* TEXT EXTRACT *
EL3 is for firmware-level security (ARM TrustZone). We don’t touch it.

QEMU starts us at EL2 because it’s the most flexible starting point. If you were writing a hypervisor, you’d stay there. Since we’re writing a kernel, we drop to EL1.

8.5 The EL2 to EL1 drop (lines 26-40)

  // Set up an EL1 stack pointer.
  ldr x0, =__stack_top
  msr sp_el1, x0

  // Configure EL2 to return to EL1h.
  mov x0, #(0b0101)         // EL1h
  msr spsr_el2, x0
  adr x0, el1_start
  msr elr_el2, x0

  // Enable FP/ASIMD access at EL1 and ensure EL2 doesn't trap it.
  mrs x0, cptr_el2
  bic x0, x0, #(1 << 10)    // TFP = 0 (don't trap FP/ASIMD)
  msr cptr_el2, x0
  isb
  eret

Dropping from EL2 to EL1

This is the most intricate part of the boot sequence. Here’s the trick: you can’t just “jump” to a lower exception level. ARM doesn’t have a “go to EL1” instruction. Instead, you use the exception return mechanism backwards.

Normally, when an exception occurs (such as an interrupt), the CPU saves the current state and jumps to a higher exception level. The handler processes the exception, then executes eret (exception return) to return. We’re abusing this: we set up the return state registers to point at EL1, then execute eret as if we were “returning” from an exception that never happened.

Here’s each step:

msr sp_el1, x0 sets the stack pointer that EL1 will use. Each exception level has its own stack pointer. We’re at EL2 right now, so sp refers to sp_el2. We need to pre-configure sp_el1 before we get there.

mov x0, #(0b0101) / msr spsr_el2, x0 configures the Saved Program Status Register. When eret executes, the CPU restores the processor state from spsr_el2. The value 0b0101 (decimal 5) means: return to EL1 using the handler stack pointer variant (called “EL1h”). Bits [3:2] = 01 select EL1. Bit [0] = 1 selects the h variant, meaning EL1 will use sp_el1 as its stack pointer (rather than sp_el0).

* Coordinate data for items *

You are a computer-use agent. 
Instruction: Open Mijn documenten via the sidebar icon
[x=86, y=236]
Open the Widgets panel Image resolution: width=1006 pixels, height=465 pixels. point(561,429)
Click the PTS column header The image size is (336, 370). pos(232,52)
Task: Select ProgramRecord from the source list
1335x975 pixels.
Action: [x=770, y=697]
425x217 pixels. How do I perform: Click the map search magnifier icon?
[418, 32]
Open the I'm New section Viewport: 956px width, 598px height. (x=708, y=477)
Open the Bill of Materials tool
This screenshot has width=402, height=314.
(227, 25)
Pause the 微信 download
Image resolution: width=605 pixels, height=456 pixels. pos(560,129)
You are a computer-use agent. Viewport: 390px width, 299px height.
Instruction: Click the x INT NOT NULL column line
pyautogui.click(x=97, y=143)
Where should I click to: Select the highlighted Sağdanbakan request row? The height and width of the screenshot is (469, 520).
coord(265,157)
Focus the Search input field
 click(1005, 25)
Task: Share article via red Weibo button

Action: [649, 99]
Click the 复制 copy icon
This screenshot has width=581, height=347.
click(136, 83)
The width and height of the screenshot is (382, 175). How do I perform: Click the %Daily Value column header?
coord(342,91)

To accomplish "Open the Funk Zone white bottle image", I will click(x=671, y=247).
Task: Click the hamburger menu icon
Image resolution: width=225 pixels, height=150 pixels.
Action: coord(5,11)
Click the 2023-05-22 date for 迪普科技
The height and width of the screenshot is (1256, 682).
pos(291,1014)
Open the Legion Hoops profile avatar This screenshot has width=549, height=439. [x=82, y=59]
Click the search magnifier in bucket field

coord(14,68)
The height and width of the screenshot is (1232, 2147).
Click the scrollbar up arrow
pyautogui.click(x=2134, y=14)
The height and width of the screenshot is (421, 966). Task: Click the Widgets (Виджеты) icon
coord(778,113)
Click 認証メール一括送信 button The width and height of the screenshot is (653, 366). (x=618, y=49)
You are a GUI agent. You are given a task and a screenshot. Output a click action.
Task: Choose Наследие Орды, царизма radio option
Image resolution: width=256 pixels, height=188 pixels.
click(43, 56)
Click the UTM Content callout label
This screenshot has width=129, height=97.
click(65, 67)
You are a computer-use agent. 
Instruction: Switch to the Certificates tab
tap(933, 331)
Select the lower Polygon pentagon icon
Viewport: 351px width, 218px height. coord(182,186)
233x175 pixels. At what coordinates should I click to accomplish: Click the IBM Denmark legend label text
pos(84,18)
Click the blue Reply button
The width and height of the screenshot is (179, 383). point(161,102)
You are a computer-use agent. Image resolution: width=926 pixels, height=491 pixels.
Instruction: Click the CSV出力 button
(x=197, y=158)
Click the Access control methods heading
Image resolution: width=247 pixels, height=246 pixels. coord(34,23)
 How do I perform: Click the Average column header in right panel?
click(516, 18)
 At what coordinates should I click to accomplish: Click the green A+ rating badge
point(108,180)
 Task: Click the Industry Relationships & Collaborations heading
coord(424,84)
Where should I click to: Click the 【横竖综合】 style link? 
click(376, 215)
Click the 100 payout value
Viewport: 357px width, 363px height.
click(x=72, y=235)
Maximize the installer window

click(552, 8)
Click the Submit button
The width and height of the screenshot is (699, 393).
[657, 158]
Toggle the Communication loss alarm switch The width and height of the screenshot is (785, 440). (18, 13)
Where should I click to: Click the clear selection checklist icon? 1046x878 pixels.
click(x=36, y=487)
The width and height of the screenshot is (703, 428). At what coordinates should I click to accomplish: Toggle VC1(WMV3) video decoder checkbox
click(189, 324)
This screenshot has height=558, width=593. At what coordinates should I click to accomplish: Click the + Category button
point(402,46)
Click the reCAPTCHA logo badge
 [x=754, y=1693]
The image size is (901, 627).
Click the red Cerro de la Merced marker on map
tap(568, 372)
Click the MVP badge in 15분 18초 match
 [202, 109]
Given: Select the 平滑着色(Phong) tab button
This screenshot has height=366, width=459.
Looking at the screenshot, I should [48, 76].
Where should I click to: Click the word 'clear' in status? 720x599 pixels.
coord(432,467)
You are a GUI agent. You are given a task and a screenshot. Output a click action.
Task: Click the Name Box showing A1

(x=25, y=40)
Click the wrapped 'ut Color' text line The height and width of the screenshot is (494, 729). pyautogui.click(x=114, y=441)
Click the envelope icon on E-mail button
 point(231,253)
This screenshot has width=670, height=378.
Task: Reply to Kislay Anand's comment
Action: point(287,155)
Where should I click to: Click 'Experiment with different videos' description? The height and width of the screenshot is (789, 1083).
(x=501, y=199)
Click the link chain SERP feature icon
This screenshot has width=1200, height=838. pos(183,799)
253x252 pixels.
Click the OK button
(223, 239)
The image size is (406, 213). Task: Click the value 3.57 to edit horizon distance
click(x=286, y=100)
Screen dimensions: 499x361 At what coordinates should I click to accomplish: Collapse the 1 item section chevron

* CHALLENGES *
1. Answer these questions using the boot-sequence text:
(a) What is EL3 for?
(b) Which instruction is executed as if returning from an exception that never happened?
(c) What is the value 0b0101 in decimal?
2. Please extract the passage from the boot-sequence text that begins with the words "This is the" and ends after the words "we get there.".

* SOLUTIONS PER TASK *
1.
(a) Firmware-level security (ARM TrustZone).
(b) eret.
(c) 5.

2.
This is the most intricate part of the boot sequence. Here’s the trick: you can’t just “jump” to a lower exception level. ARM doesn’t have a “go to EL1” instruction. Instead, you use the exception return mechanism backwards.

Normally, when an exception occurs (such as an interrupt), the CPU saves the current state and jumps to a higher exception level. The handler processes the exception, then executes eret (exception return) to return. We’re abusing this: we set up the return state registers to point at EL1, then execute eret as if we were “returning” from an exception that never happened.

Here’s each step:

msr sp_el1, x0 sets the stack pointer that EL1 will use. Each exception level has its own stack pointer. We’re at EL2 right now, so sp refers to sp_el2. We need to pre-configure sp_el1 before we get there.